Nonprofits across Southern Nevada and the nation face numerous challenges in carrying out their missions. This remains true for The Smith Center for the Performing Arts, Las Vegas’ world-class performing arts center, which many might not even realize is a nonprofit.

The Smith Center offers a broad collection of programs as a nonprofit. Beyond presenting the best of music, theater and dance, we also work to keep ticket prices accessible for community members. Our education and outreach programs impact tens of thousands of students, teachers and others in Clark County each year, often at no cost to participants.

All of this requires considerable planning and substantial resources — which isn’t always easy.

To provide a valuable service, nonprofits must follow sustainable operating practices to achieve their goals.

At The Smith Center, we find the key to this is to operate our nonprofit with the strategic approach of a for-profit business.

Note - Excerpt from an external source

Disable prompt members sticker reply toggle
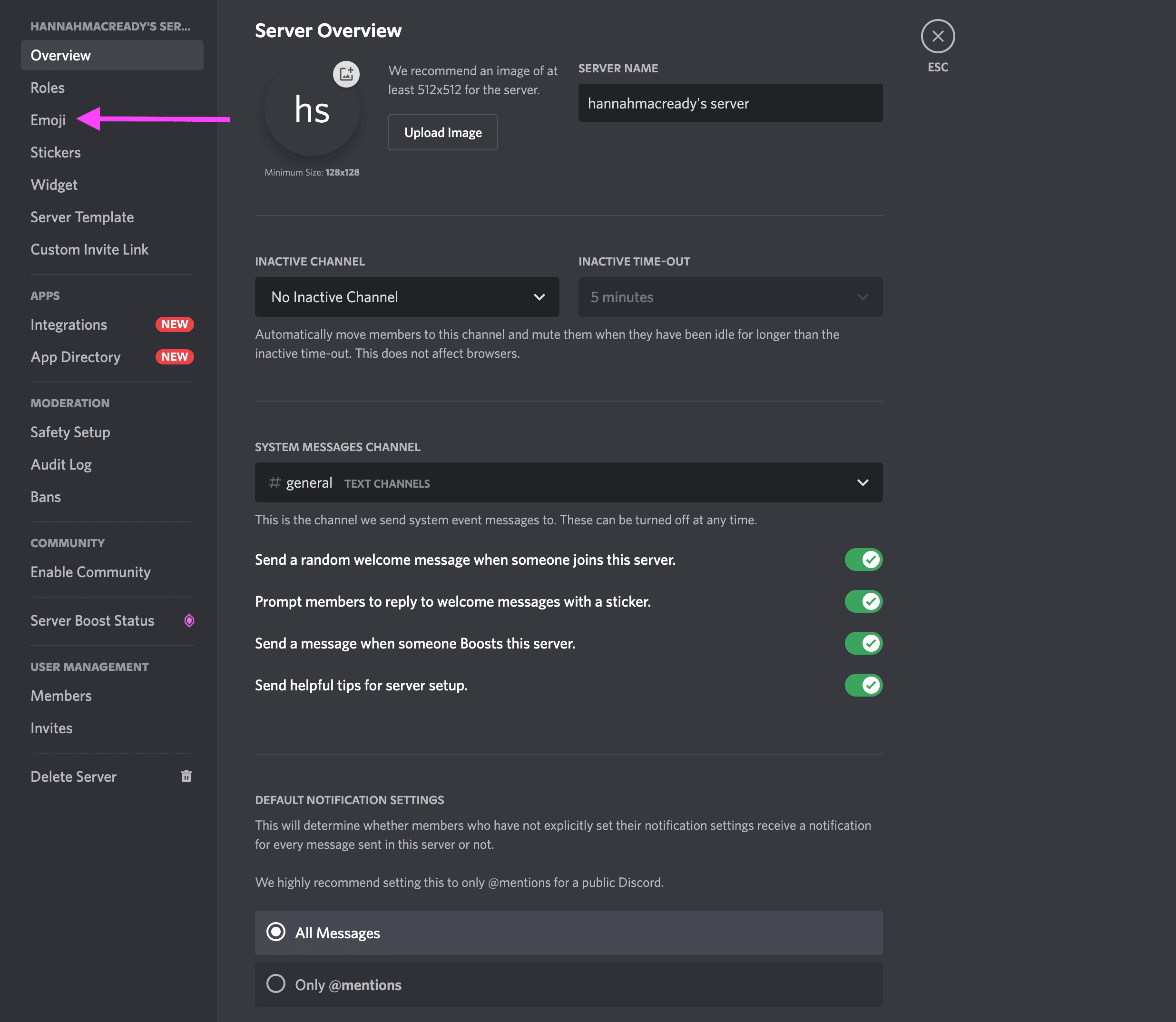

Below are a just few business practices that can help our community’s nonprofits thrive.


It’s hard to lead a group of people if they don’t understand their objective. Nonprofits must be clear both inside and outside their organization on communicating their mission.

When The Smith Center brings on new board members, employees and volunteers, our top priority is ensuring they know and understand our mission of serving as a high-quality performing arts center for the community that supports artistic excellence, education and inspiration for all.

This helps empower our whole team to invest their hard work and energy toward the same goal.


Like for-profit businesses, nonprofits will struggle to succeed if they don’t provide a valuable and unique service. The community’s demand for and interest in your service or product will spur support.

The Smith Center, for instance, stands apart in a city renowned for its entertainment by presenting a wide variety of shows that locals wouldn’t otherwise experience in Las Vegas, including full-length Broadway shows such as “Hamilton,” and performers such as the Royal Philharmonic, Wynton Marsalis and Alvin Ailey.

Identify what sets your nonprofit apart, and do it well.


Some outdated stigmas still exist in the nonprofit world, including the idea that nonprofits shouldn’t be marketing for themselves. But why should this be? It’s common sense for any company, nonprofit or otherwise, to advertise its services to grow interest in its product.

Marketing, whether through paid advertising, direct marketing, social media or public relations, can raise awareness of a nonprofit’s work and help drive community support.


Nonprofits often have to ask for many things, including, of course, donations. Keep in mind that there are many ways to get to “yes.” Get creative in approaching community leaders and organizations for support. If local businesses find monetary support difficult, perhaps they might be more capable of providing in-kind donations or volunteers.

I hope to see Southern Nevada’s many nonprofits embrace these practices and share their own successes and learnings on their journeys to mission success.